I've used AirBNB a lot in those travels.

BUT (there's always a 'but' isn't there). I'm skeptical. On two fronts:

First, it's becoming increasingly difficult to make reservations as a guest in
a nice place unless you're planning 4-6 months ahead of time. Some people have
the luxury of doing that, many do not. I've just taken reservations for both
Xmas and New Year's eve at my place in NYC and it's barely the end of July.

As a guest, this irks me. I spent 3 weeks in London recently, booked the trip
about a month in advance, and tried to no avail to find a place on AirBNB --
nada. All the nice places had been snapped up months ago, and the ones that
were left were either shady brokers or absolute crap (it makes sense -- I
wanted a 3 week booking. If a nice place had even a 1-day booking in that
window, the whole place was unavailable). I ended up booking on HomeAway or
FlipKey or one of their competitors.

Second, I feel in some sense, the tide is turning the other way on the
regulation front. I've been lucky with my place in NYC in that I'm in an
AirBNB-friendly building and I've had extremely good luck in getting terrific
guests. But the regulatory environment is not AirBNB-friendly and it's getting
less so. Several people who used to host in NYC have stopped doing so for fear
(irrational or otherwise) of running afoul of the law.

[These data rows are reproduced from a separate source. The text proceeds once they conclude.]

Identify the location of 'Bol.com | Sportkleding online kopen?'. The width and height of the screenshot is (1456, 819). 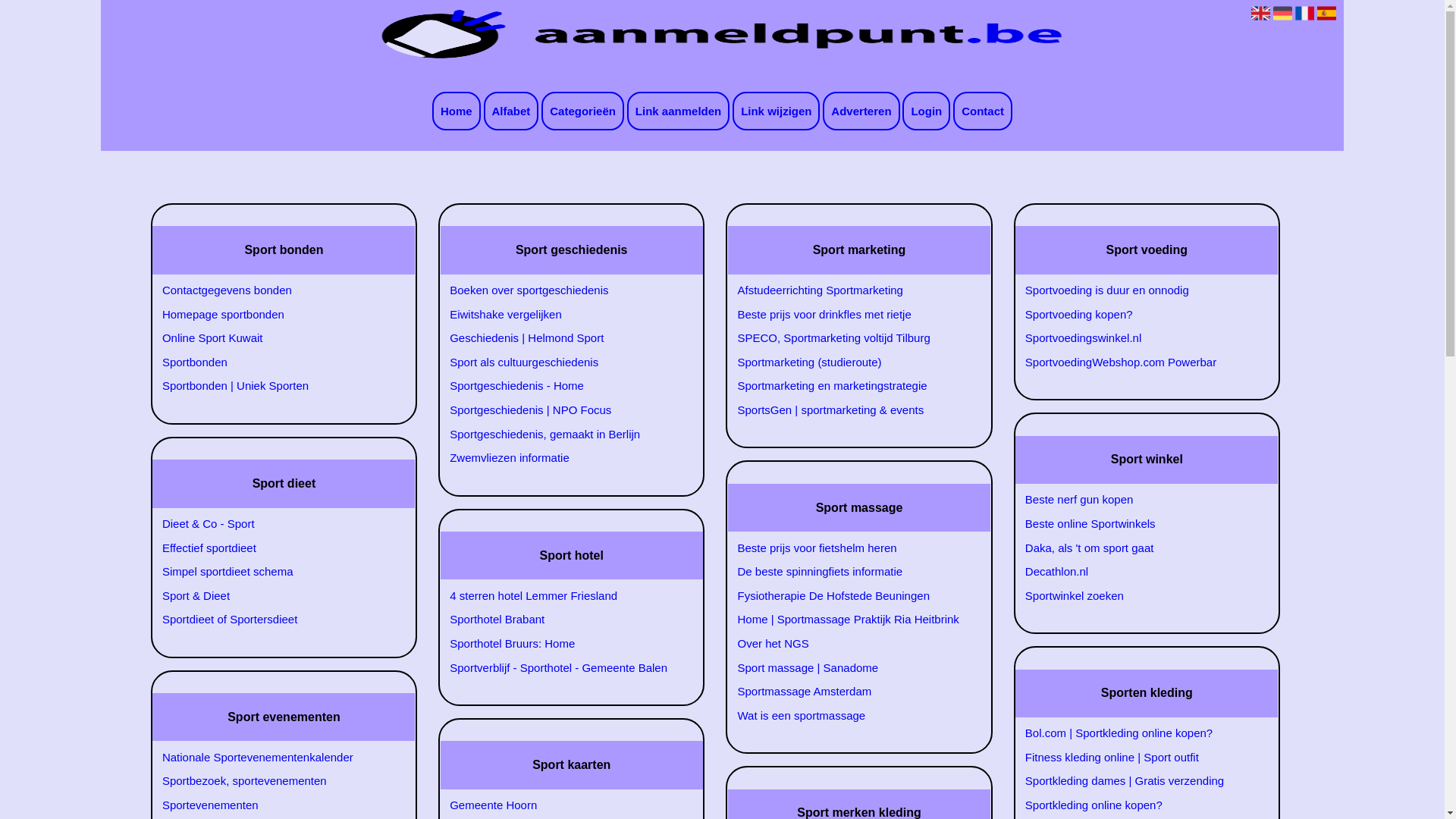
(1138, 733).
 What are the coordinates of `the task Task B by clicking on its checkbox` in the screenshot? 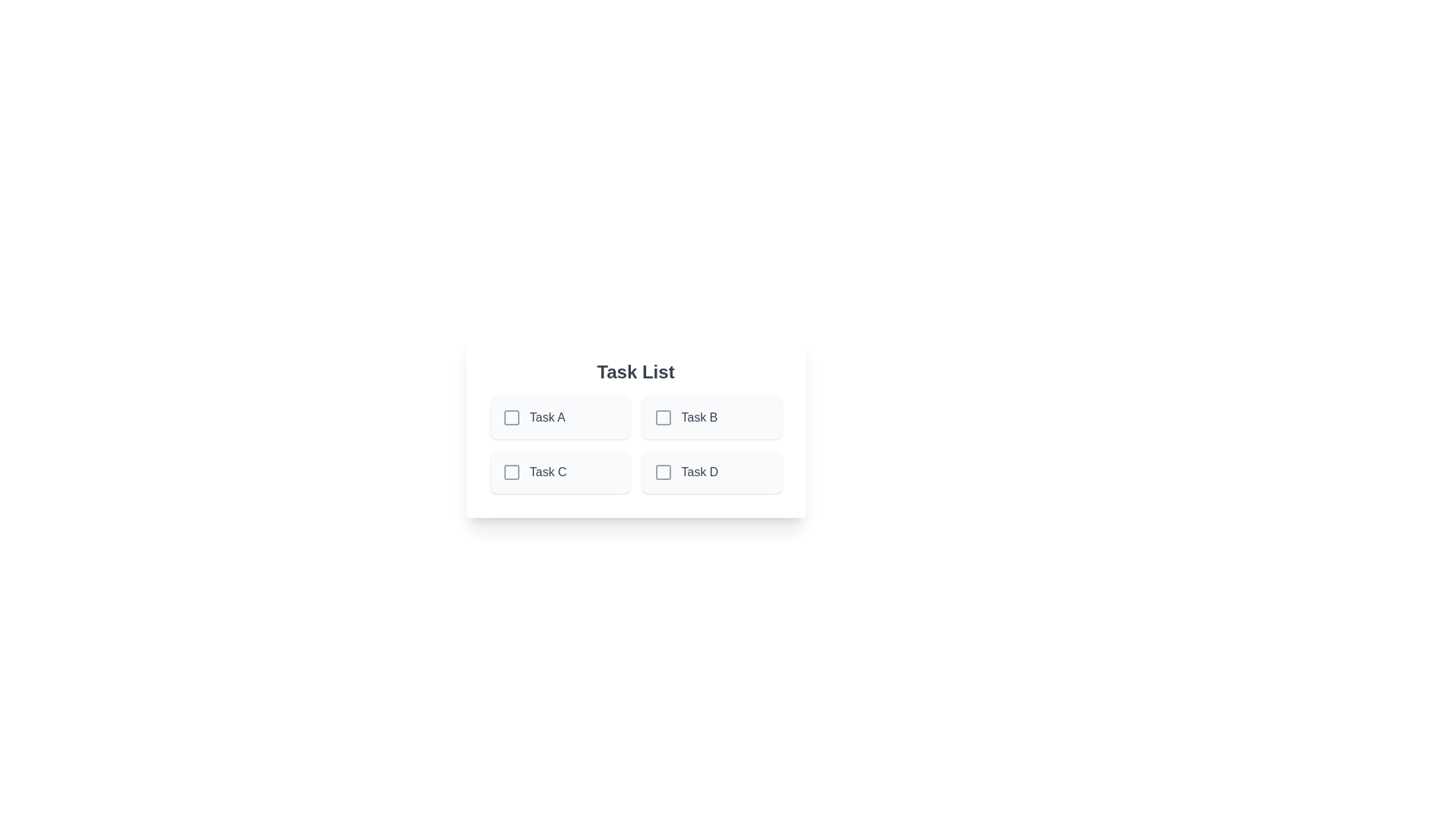 It's located at (663, 418).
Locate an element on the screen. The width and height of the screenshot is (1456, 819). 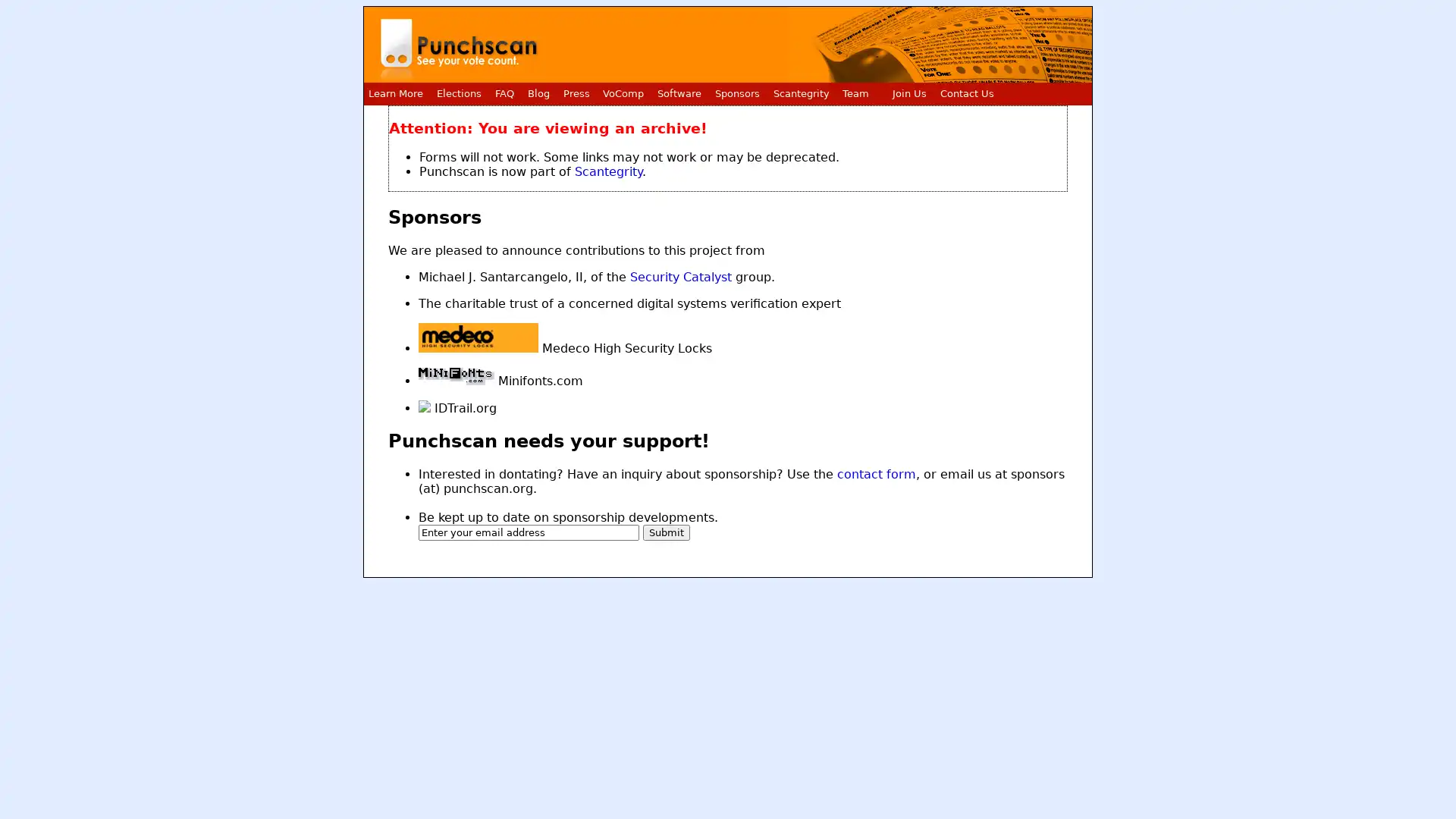
Submit is located at coordinates (666, 531).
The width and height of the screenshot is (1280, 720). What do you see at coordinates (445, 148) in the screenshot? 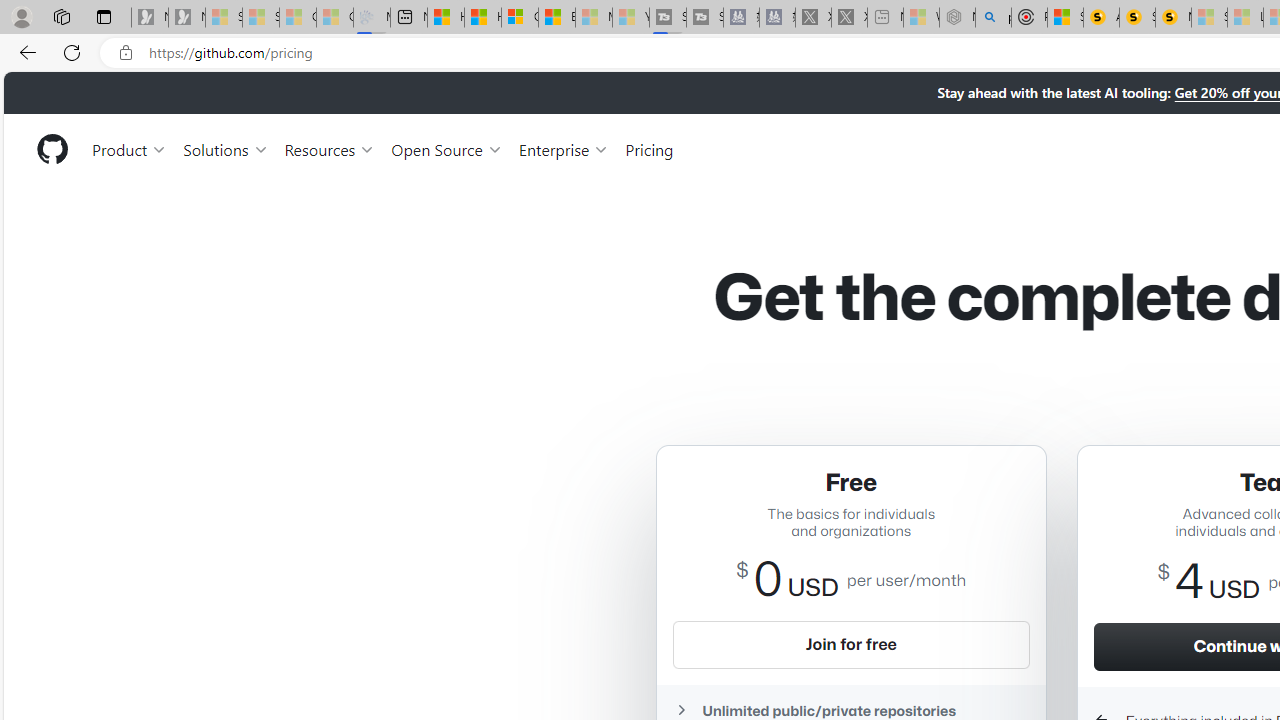
I see `'Open Source'` at bounding box center [445, 148].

I tried to host w/ my apartment in SF and within 72 hours of posting the
listing, I received a very strongly-worded C&D letter from the building's
management company staff attorney. They had someone in the office who
constantly scanned for listings on AirBNB and came down hard and fast. Others
have reported similar stories from HOAs and management companies.

So of course I want nothing but the best for AirBNB - I've a happy customer on
both sides. But I don't think it's such a slam dunk as many seem to think it
is...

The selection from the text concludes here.